Why is no one ready to extract the lithium reserves that can make India one of the top 10 countries in the world?

Why is no one ready to extract the lithium reserves that can make India one of the top 10 countries in the world?

On 25th July, the Ministry of Mines cancelled the auction of the mineral lithium block located in Reasi district of the Union Territory of Jammu and Kashmir. The reason given behind this was that investors did not show enough interest in it. This was the second consecutive time that the auction had to be cancelled.

Earlier on March 13 this year, the first auction was cancelled because according to the rules, less than three investors had bid in the first round. The very next day after the cancellation of this bidding process, the Ministry of Mines had once again put the lithium block up for auction, but now it too has had to be cancelled.

After continuous setbacks to India’s lithium ambitions, some questions now arise as to why this auction process is getting cancelled again and again, why investors are not excited about this auction, whereas lithium has emerged as a better option for new energy across the world.

About one and a half years ago (in February 2023), the then mining secretary Vivek Bhardwaj had announced the discovery of lithium reserves in Reasi district of Jammu and Kashmir. At that time, he had estimated its reserves to be around 59 lakh tonnes. The estimated figure of a resource means that mineral resource whose quantity, quality and mineral composition are only temporarily evaluated.

However, when such a large deposit was found in Reasi district, it was said that it is one of the largest reserves in the world. Now the deposit has been found, but it was also necessary to acquire it.

The Ministry of Mines held the first auction for this in November 2023. The condition was that at least three buyers (or bidders) would participate in the bidding process in the first round. But this did not happen, and on March 13, this first auction was canceled. The very next day, the Ministry of Mines once again put the lithium block up for auction for the second time. This time the last date for receiving bids was May 14.

But this time too the bidding process could not succeed, and on 25th July the Ministry of Mines cancelled it for the second time in a row. This time there was no rule in the bidding process that a minimum number of three buyers or bidders would be mandatory. Despite this, no eligible bidder was found in the second attempt as well.

In fact, according to the Minerals (Auction) Rules, 2015, if a mineral block being auctioned fails to ensure the participation of at least three technically qualified bidders, it can be put up for auction again as a second attempt. And such auctions require bidding to continue “in the second round even if the number of technically qualified bidders is less than three”.

However, when the Ministry of Mines was asked for a comment on this, it said, “For the first time in the country, auction of important minerals is being conducted. Like any other auction, the auction of important minerals may or may not get the expected number of responses.” The ministry said that in relation to the lithium block in Jammu and Kashmir, the ministry is reviewing what further work needs to be done in this.

Why are investors staying away from the auction?

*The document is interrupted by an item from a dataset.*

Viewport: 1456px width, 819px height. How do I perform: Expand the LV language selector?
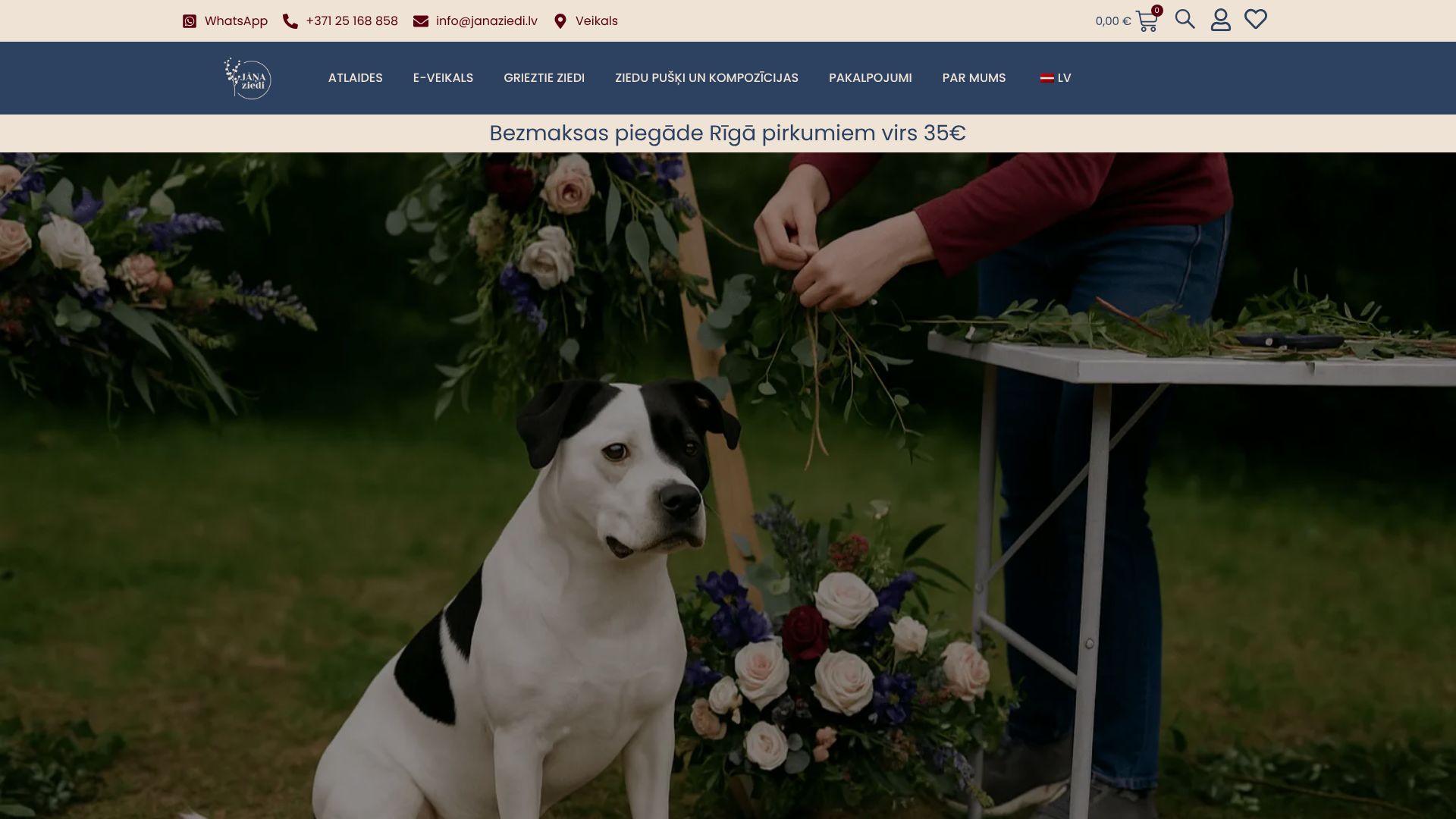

According to a report by the Indian Express, experts associated with the mining industry say that the lithium ore present in Reasi is in the form of hard rock pegmatite deposits. Talking about hard rock pegmatite, it is a type of igneous rock which is also known as hard rock lithium deposit. Extracting lithium from such deposits and its processing is quite challenging and expensive.

Apart from this, investors are also discouraged by the undeveloped mineral reporting standards used in the tender documents of the Ministry of Mines. According to a document of the Ministry of Mines, when the auction process was being conducted for the first time, many complaints were raised by the bidders. Some of the major questions among these were limited information about the block in the bid document, and the size of the block being so small that it may prove difficult to use modern mineral system-based tools there.

Also, the bidders wanted to know from the Ministry of Mines that if any study has been done by them to assess the feasibility of extracting and processing lithium from these ores, then it should be shared with them. To this, the ministry replied ‘no’. Experts also say that India’s current resource classification law is mainly based on the United Nations’ Framework Classification for Resources (UNFC).

UNFC provides limited information to determine the economic value of a mineral. Whereas from the economic value point of view, bidders need to have a lot of information, because the process of extracting minerals is very expensive and difficult. In simple words, they need to see profit after investing. Apart from this, the prices of lithium minerals are falling all over the world, and bidders do not want to reduce their margins. This is also a reason why they are keeping distance from it.

According to experts, to attract private bidders in the sector, the government should adopt CRIRSCO (Committee for International Reporting Standards on Mineral Reserves) instead of UNFC, which is a globally recognised body for mineral reserves reporting standards.

Why is Lithium considered one of the most sought-after minerals

Lithium (Li), sometimes known as ‘white gold’ due to its high demand for rechargeable batteries, is a soft and silvery-white metal used extensively in electric vehicle (EV) batteries, energy storage systems and consumer electronics. Chile, Australia and Argentina are the top countries with lithium reserves.

If we talk about India, before the discovery of lithium reserves in Reasi district, we had limited quantity of this mineral available, and at present India is mainly dependent on imports for its use. However, now after the discovery of this reserve, India is probably the country with the seventh largest lithium reserves in the world.